**How to complete this task**. Where the string "item" occurs in the material below, report the whole line.

◆ ◆ ◆

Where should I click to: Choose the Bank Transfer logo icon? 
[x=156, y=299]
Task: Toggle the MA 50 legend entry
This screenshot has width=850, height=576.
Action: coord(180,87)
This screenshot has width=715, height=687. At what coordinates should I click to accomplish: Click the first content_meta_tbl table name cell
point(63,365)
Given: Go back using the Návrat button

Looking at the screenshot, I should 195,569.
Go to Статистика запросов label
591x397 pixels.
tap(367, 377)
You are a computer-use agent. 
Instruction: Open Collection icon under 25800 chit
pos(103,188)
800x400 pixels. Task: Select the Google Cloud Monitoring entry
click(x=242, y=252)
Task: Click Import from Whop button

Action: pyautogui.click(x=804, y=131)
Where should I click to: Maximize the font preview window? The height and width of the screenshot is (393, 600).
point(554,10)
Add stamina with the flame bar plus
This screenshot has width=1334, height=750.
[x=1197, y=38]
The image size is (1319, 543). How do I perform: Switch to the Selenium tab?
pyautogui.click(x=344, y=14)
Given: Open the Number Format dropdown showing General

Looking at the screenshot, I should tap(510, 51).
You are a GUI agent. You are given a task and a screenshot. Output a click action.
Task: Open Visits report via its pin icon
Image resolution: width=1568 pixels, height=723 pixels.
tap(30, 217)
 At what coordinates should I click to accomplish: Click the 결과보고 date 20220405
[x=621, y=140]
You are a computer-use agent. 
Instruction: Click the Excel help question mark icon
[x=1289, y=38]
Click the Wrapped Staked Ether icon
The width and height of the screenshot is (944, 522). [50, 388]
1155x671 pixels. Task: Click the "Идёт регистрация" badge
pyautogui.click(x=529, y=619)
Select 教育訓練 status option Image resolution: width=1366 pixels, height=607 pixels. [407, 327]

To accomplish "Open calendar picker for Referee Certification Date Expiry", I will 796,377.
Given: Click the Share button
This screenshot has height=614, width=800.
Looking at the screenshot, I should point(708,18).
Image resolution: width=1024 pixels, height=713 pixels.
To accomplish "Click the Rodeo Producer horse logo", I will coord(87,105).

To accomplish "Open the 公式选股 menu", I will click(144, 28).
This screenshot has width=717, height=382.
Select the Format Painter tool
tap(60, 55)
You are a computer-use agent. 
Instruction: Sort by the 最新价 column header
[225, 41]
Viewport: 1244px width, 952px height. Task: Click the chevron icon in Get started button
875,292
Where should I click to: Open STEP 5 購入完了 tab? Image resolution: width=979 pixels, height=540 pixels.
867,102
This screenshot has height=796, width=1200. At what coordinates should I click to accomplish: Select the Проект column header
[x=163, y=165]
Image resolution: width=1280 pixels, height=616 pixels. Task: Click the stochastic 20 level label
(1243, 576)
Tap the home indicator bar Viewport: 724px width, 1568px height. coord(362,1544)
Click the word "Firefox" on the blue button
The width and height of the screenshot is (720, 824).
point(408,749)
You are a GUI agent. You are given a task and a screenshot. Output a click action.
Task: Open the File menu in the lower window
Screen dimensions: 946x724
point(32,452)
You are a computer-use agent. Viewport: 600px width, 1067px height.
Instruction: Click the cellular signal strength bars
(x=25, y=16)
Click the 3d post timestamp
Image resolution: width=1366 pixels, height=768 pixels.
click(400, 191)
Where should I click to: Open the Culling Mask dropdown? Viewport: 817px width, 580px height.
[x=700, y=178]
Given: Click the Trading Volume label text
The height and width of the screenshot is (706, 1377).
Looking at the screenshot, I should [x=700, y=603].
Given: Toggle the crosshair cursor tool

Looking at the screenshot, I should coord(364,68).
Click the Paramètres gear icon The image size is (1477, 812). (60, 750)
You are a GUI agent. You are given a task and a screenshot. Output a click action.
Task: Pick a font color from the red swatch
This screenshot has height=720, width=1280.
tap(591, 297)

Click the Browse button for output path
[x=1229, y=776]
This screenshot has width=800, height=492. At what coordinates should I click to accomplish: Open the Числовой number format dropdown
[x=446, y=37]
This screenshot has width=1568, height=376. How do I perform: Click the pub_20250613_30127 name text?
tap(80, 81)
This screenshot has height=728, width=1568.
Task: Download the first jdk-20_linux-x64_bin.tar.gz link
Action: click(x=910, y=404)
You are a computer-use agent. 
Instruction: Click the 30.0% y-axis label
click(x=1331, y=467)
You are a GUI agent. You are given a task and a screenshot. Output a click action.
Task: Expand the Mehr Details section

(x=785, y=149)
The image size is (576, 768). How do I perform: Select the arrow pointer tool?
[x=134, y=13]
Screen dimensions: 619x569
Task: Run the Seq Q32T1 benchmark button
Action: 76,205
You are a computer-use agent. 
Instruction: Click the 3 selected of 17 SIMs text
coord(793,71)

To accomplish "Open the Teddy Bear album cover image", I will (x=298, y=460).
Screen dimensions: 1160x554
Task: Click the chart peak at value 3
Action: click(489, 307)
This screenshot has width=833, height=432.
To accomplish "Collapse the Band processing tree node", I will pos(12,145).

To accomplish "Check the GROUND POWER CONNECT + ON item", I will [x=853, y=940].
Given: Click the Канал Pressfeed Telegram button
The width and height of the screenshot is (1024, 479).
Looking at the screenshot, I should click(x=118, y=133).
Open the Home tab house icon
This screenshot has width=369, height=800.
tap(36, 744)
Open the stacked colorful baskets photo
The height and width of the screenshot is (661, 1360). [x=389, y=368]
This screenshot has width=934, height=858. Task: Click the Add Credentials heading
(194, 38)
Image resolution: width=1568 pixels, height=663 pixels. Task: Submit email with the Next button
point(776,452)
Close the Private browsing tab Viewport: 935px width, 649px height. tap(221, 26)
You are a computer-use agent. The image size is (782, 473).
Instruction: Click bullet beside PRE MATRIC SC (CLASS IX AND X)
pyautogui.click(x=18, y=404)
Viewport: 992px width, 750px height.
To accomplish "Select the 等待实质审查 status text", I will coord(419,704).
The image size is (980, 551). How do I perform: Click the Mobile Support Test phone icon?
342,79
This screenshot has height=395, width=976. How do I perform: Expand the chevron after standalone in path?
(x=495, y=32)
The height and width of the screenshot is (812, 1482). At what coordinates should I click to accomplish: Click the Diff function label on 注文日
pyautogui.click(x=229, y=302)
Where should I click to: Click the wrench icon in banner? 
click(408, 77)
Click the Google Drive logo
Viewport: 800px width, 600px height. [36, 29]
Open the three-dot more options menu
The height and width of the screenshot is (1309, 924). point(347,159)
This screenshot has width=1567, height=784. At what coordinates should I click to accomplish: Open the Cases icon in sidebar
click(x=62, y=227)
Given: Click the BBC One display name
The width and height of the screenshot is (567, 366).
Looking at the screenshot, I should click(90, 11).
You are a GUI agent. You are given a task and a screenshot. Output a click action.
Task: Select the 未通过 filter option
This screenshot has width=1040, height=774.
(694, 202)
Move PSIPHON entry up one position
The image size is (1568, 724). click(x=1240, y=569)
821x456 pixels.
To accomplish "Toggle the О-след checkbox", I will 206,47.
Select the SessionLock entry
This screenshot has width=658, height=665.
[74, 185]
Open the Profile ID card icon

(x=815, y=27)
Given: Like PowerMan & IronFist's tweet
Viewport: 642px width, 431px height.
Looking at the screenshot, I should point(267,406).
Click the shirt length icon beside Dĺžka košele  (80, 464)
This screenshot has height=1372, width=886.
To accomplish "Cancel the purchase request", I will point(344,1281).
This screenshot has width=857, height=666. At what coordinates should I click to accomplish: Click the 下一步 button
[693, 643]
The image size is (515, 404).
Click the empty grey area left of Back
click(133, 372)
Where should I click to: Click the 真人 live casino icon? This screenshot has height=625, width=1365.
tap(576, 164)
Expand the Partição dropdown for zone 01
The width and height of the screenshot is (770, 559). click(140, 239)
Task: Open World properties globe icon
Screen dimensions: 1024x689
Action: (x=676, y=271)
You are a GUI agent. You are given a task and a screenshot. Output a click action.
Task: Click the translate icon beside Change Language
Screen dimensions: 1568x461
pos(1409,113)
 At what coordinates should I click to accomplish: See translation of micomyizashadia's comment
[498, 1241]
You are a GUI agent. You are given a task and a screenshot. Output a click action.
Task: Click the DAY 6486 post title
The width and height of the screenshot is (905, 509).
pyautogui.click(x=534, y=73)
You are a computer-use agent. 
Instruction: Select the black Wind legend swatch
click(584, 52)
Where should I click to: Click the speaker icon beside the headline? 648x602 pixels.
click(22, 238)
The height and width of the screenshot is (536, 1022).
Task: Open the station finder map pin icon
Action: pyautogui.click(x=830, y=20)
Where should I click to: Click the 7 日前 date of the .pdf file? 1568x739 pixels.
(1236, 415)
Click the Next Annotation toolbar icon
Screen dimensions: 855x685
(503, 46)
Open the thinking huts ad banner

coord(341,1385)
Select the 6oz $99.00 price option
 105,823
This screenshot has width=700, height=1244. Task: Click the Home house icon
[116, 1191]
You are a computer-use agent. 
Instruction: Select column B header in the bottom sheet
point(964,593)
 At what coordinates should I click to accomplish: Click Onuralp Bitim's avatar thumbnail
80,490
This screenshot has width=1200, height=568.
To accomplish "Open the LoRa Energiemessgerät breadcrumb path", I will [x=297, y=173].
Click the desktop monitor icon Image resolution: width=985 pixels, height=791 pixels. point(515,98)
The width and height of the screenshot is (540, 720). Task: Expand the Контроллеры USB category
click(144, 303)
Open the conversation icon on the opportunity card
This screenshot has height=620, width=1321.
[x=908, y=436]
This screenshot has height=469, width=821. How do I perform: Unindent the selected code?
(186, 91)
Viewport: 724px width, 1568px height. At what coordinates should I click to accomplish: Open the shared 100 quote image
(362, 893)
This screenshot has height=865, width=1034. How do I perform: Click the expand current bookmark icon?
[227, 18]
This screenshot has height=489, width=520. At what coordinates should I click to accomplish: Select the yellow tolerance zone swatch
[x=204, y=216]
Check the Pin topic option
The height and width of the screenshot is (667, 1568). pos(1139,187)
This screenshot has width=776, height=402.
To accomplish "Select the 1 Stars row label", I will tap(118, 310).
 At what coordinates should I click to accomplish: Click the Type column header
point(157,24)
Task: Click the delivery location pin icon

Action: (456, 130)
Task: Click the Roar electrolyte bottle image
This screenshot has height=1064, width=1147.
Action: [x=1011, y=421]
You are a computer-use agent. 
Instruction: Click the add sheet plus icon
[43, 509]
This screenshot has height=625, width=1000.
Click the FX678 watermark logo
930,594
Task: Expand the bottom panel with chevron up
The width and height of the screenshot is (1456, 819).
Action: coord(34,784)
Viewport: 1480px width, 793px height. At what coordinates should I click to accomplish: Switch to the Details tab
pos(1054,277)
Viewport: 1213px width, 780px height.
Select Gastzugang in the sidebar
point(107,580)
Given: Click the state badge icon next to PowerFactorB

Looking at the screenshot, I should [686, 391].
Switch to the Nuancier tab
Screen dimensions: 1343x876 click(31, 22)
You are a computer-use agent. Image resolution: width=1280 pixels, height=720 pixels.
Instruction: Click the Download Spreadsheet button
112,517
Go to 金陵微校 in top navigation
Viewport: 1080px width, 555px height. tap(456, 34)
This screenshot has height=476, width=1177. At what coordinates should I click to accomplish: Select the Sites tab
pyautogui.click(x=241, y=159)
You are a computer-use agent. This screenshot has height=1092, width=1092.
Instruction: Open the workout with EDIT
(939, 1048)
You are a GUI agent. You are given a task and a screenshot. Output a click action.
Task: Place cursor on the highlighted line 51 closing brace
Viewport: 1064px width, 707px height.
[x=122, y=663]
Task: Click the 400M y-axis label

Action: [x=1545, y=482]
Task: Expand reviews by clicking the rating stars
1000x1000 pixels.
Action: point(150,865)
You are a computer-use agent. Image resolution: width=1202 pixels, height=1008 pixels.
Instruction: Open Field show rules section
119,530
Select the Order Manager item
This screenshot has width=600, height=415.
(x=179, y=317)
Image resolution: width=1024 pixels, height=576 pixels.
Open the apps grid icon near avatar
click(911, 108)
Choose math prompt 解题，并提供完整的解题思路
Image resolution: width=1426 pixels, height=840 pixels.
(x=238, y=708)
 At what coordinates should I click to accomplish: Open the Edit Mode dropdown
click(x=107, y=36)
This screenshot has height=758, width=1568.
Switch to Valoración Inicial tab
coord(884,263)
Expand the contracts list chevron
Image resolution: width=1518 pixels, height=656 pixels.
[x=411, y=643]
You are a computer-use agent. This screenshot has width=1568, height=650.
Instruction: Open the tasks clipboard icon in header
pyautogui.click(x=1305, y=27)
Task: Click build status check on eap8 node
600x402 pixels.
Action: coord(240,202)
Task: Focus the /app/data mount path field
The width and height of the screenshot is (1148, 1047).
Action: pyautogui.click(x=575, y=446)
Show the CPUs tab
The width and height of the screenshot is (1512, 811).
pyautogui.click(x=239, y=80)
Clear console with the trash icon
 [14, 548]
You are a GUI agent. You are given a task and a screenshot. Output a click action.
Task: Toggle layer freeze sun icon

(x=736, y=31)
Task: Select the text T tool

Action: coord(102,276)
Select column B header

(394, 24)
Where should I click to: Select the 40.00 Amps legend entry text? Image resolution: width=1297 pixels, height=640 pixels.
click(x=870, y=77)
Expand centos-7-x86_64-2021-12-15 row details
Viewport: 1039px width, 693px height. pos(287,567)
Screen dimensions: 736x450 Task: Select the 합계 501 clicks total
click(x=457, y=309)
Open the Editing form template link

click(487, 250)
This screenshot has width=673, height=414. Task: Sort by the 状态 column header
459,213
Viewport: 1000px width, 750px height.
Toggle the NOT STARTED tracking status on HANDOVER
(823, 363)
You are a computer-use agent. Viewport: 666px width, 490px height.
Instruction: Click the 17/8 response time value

◆ ◆ ◆

**Exercise response**.
To accomplish "Check the GROUND POWER CONNECT + ON item", I will [x=853, y=940].
Select the Order Manager item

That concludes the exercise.